▶ Kaynak:
※ ※ ※
"İçtihat Metni"
MAHKEMESİ : İzmir Bölge Adliye Mahkemesi 21. Hukuk Dairesi
SAYISI : 2023/2144 E., 2024/144 K.
İLK DERECE MAHKEMESİ : Alaşehir 1. Asliye Hukuk Mahkemesi
SAYISI : 2023/201 E., 2023/1179 K.
Bölge Adliye Mahkemesi kararı davacılar vekili tarafından temyiz edilmekle; kesinlik, süre, temyiz şartı ve diğer usul eksiklikleri yönünden yapılan ön inceleme sonucunda, temyiz dilekçesinin kabulüne karar verildikten ve Tetkik Hâkimi tarafından hazırlanan rapor dinlendikten sonra dosyadaki belgeler incelenip gereği düşünüldü:
I. DAVA
Davacılar vekili; davalının Kuşadası'nda bulunan gayrimenkulü üzerine müvekkillerinin 68 adet villa yapması konusunda 10.09.2015 tarihli bir sözleşme yapıldığını, bilahare bu villaların belirlenen bedelle müvekkillerine satışını yapmayı kabul ve taahhüt eden davalının, müvekkillerine gereken tüm yasal işlemleri yapabilmeleri için Alaşehir 1. Noterliğince düzenlenen 14.09.2015 tarihli ve 10518 yevmiye nolu vekaletnameyi verdiğini, davalının verdiği vekaletname doğrultusunda müvekkilleri tarafından inşaata başlanmak üzere işlemlere başlandığını, ancak taşınmazın 3. bir kişiye 11.12.2015 tarihinde satıldığını ve müvekkillerinin 17.11.2015 tarihinde vekaletten azlediklerini öğrendiklerini belirterek; fazlaya ilişkin hakları saklı kalmak üzere, sözleşmeye dayanarak yaptıkları 265.000,00 TL harcama ve masrafların azil tarihinden, sözleşmedeki hükümlere göre ödenmesi gereken tazminatın 50.000 USD'ye ilişkin kısmının TL karşılığı olan 142.000,00 TL'nin davalının gayrimenkulü sattığı tarihten işleyen ticari faizi ile birlikte tahsilini istemiştir.
II. CEVAP
Davalı vekili; müvekkilinin, davacı tarafın dayandığı 10.09.2015 tarihli sözleşmeyi kabul etmediğini, sözleşmeyi kabul anlamına gelmemek kaydıyla, harici şekilde yapılan sözleşmenin geçersiz olduğunu, geçersiz sözleşmeye dayanarak cezai şart ve tazminat talebinde bulunulamayacağını, dilekçede ileri sürülen işlerin hiçbirinin gerçekleştirilmediğini, harcama yapılmadığını, vekaletname ve vekaletten azil işlemlerinin bir öneminin olmadığını savunarak, davanın reddini istemiştir.
※ ※ ※
▶ Verilen Materyal:
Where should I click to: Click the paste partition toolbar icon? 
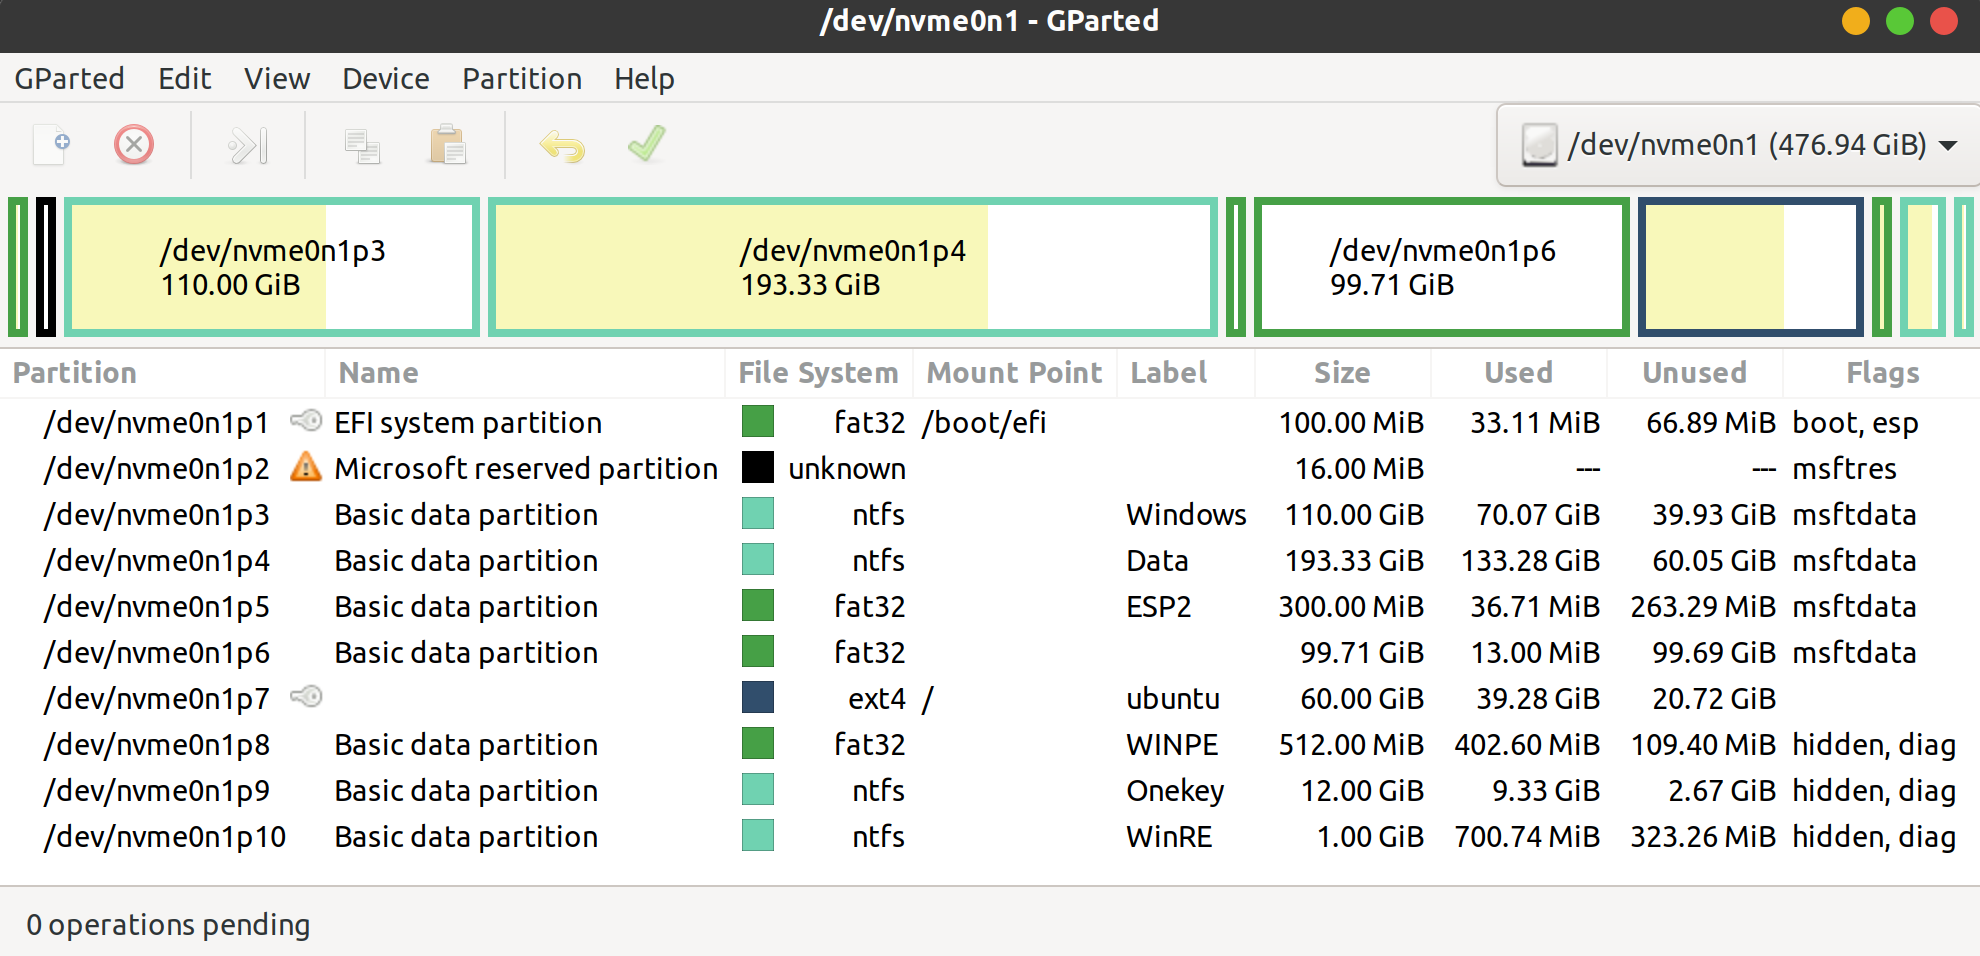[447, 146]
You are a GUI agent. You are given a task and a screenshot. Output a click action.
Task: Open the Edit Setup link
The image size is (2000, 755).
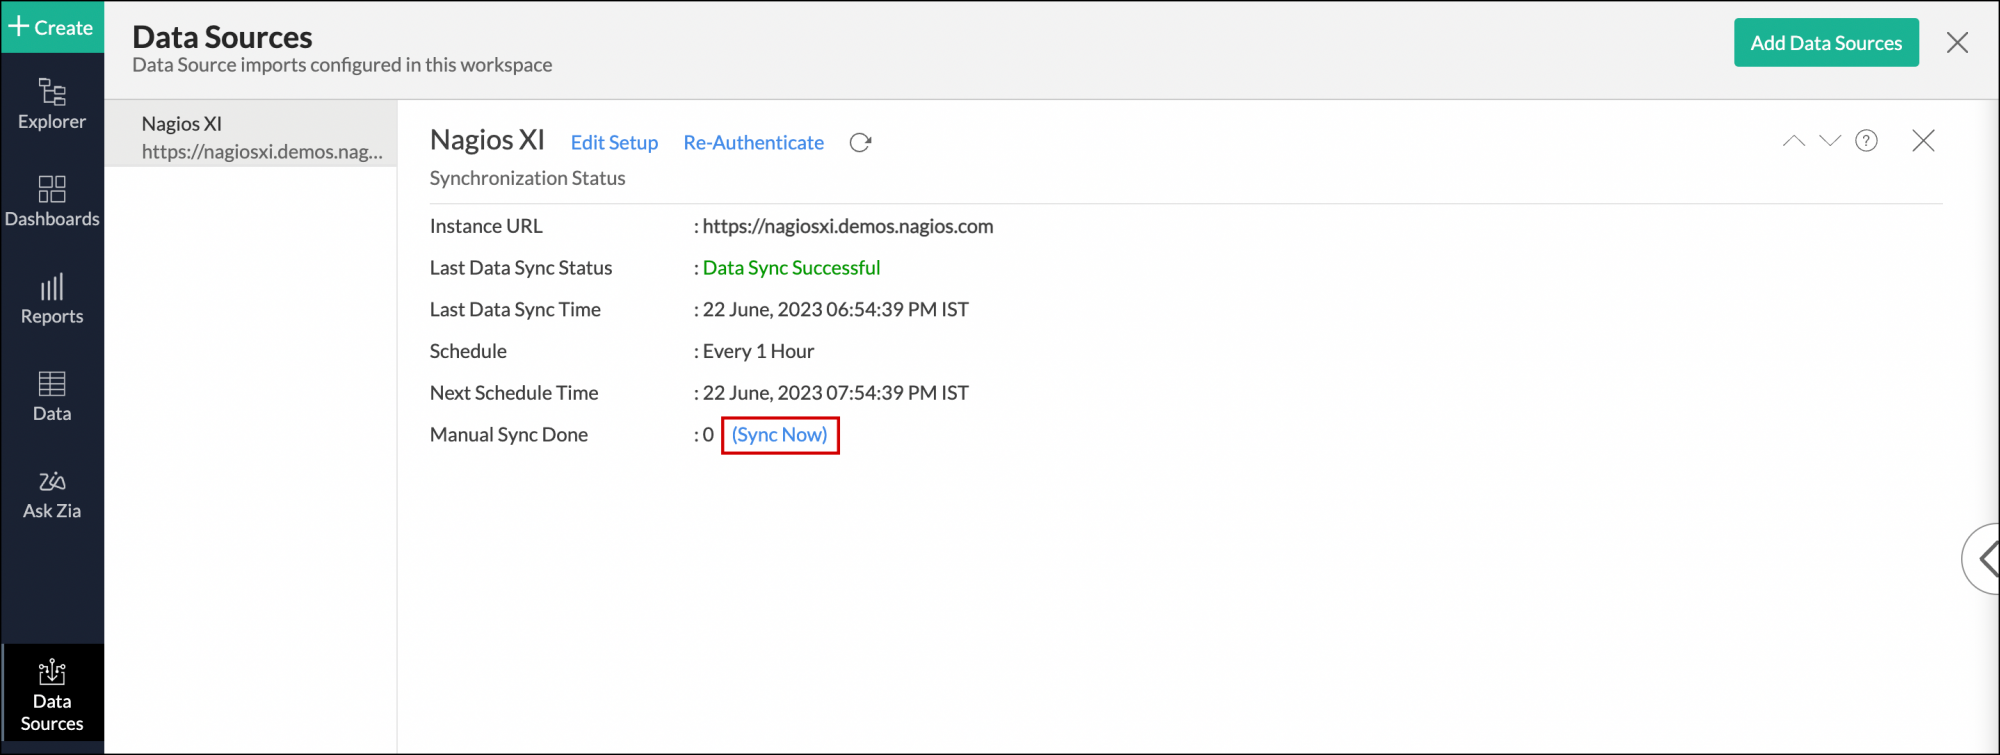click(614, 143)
※ ※ ※
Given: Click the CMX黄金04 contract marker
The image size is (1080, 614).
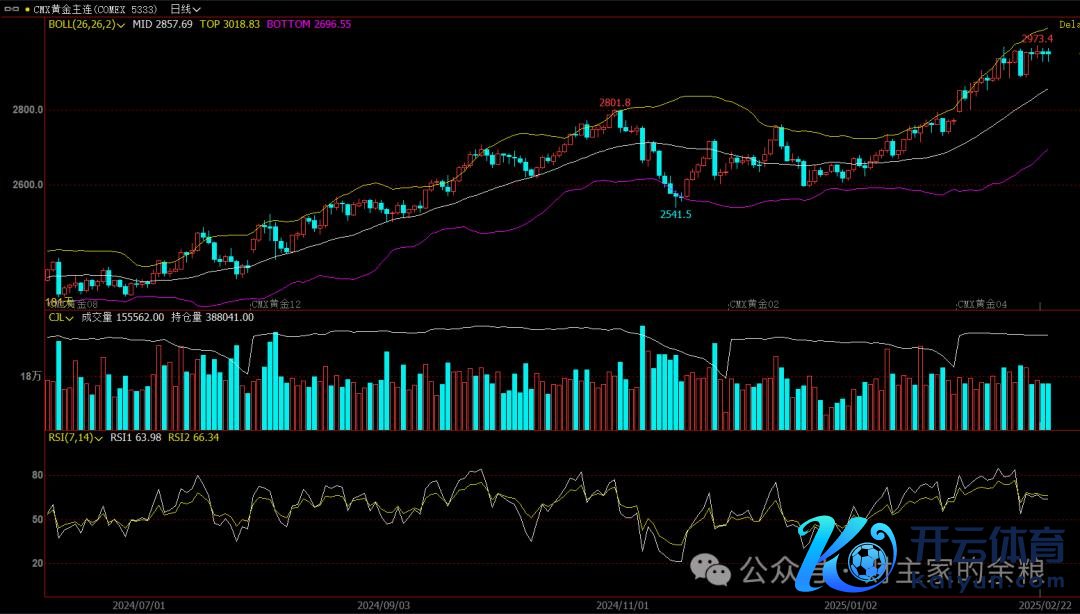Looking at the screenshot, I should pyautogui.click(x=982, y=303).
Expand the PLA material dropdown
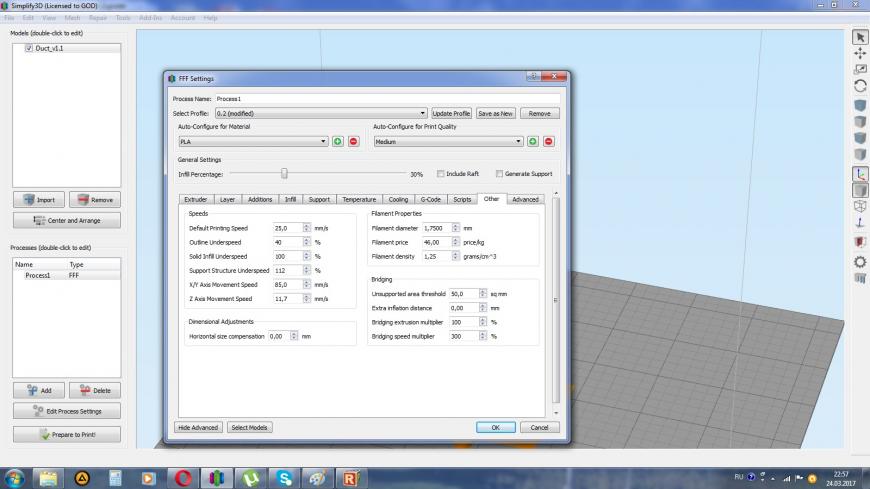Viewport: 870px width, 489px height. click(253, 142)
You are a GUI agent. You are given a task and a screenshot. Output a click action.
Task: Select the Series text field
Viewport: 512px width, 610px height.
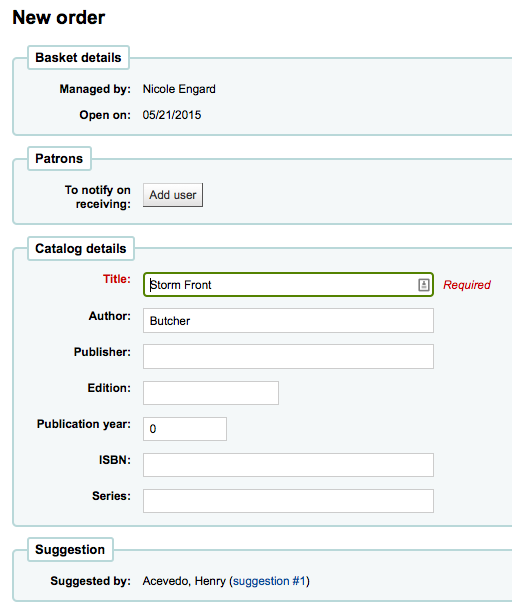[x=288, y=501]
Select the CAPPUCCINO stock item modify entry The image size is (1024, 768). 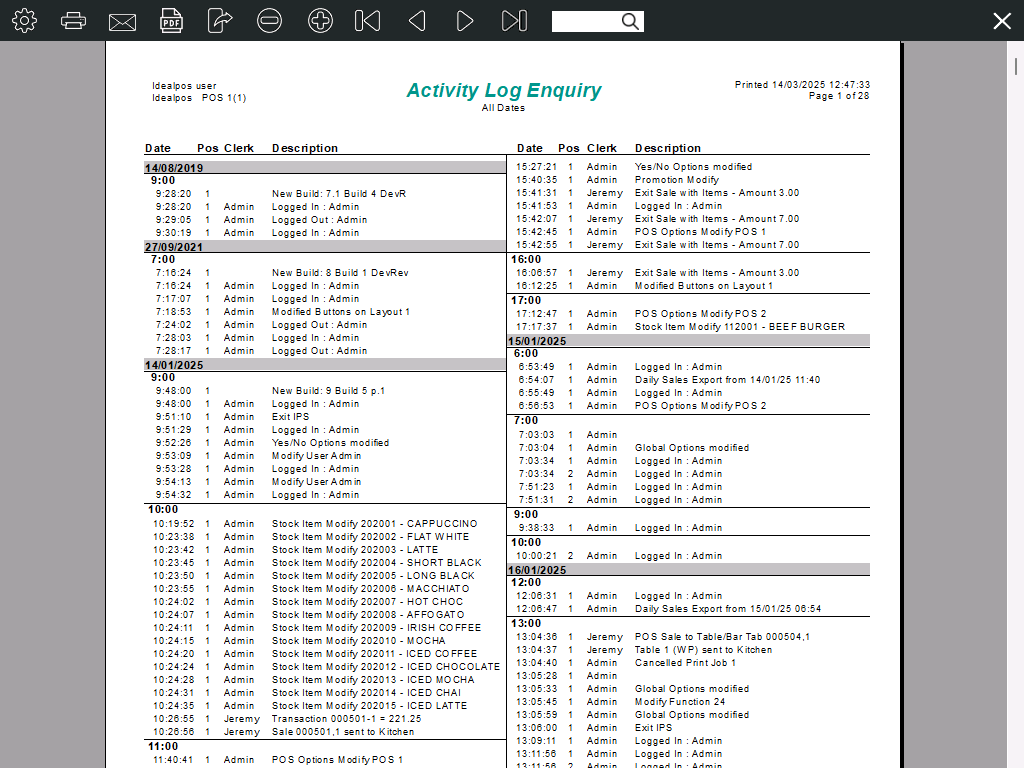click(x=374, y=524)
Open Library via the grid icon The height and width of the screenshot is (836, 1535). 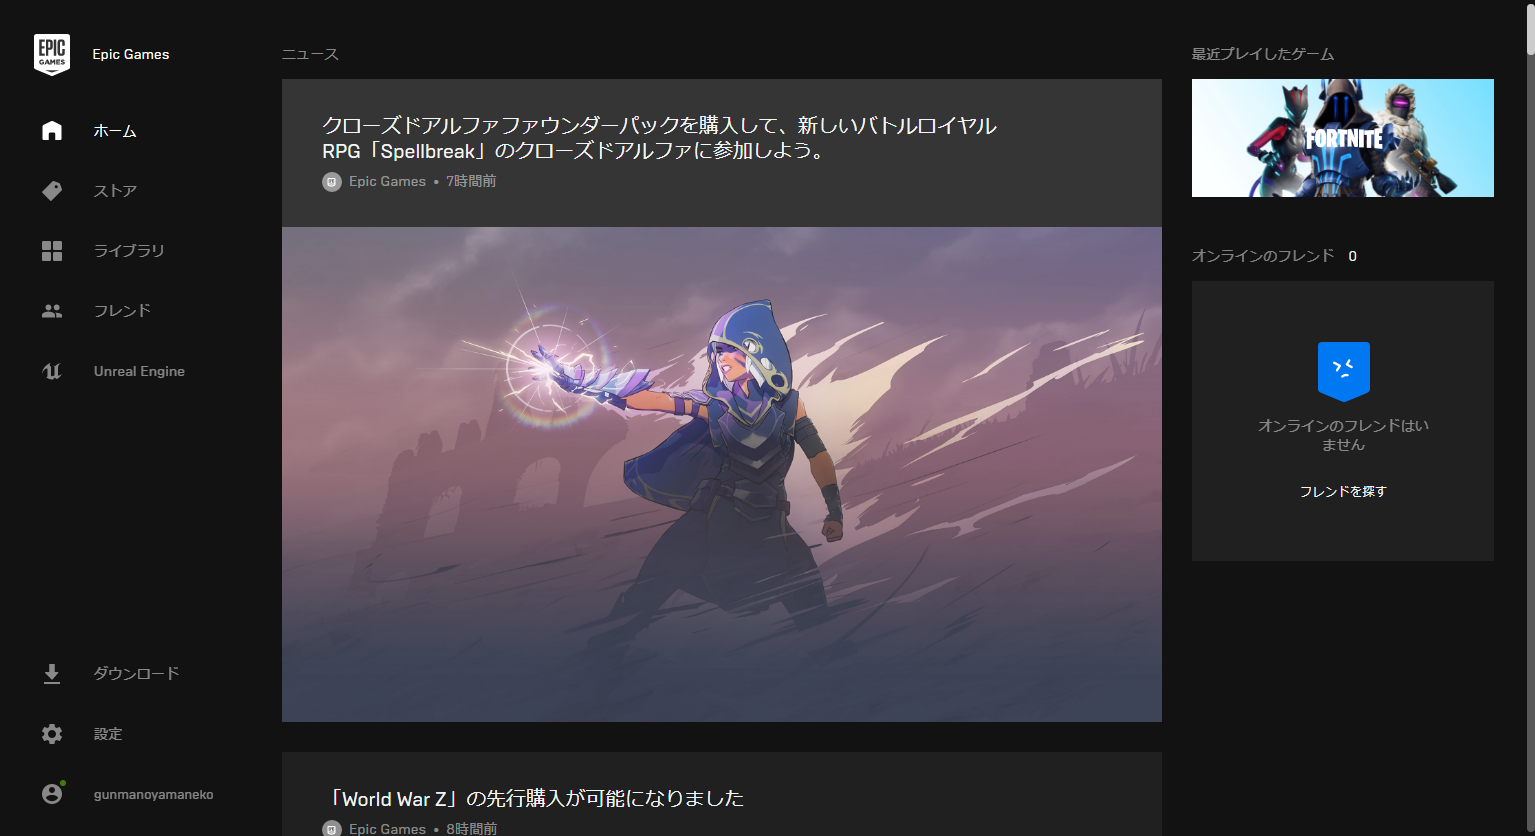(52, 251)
※ ※ ※
▶ Gereksinimler:
1. İçtihat metnine göre sözleşme, davacıların kaç adet villa yapmasını konu almaktadır?
2. İçtihat metninin "MAHKEMESİ : İzmir" ifadesinden başlayıp "E., 2023/1179 K." ifadesine kadar olan kısmını, bu ifade de dahil olmak üzere yeniden yazın ve "İzmir" ifadesini "Ankara" ile değiştirin.

▶ Görevlere Göre Sonuçlar:
1. 68 adet villa.

2.
MAHKEMESİ : Ankara Bölge Adliye Mahkemesi 21. Hukuk Dairesi
SAYISI : 2023/2144 E., 2024/144 K.
İLK DERECE MAHKEMESİ : Alaşehir 1. Asliye Hukuk Mahkemesi
SAYISI : 2023/201 E., 2023/1179 K.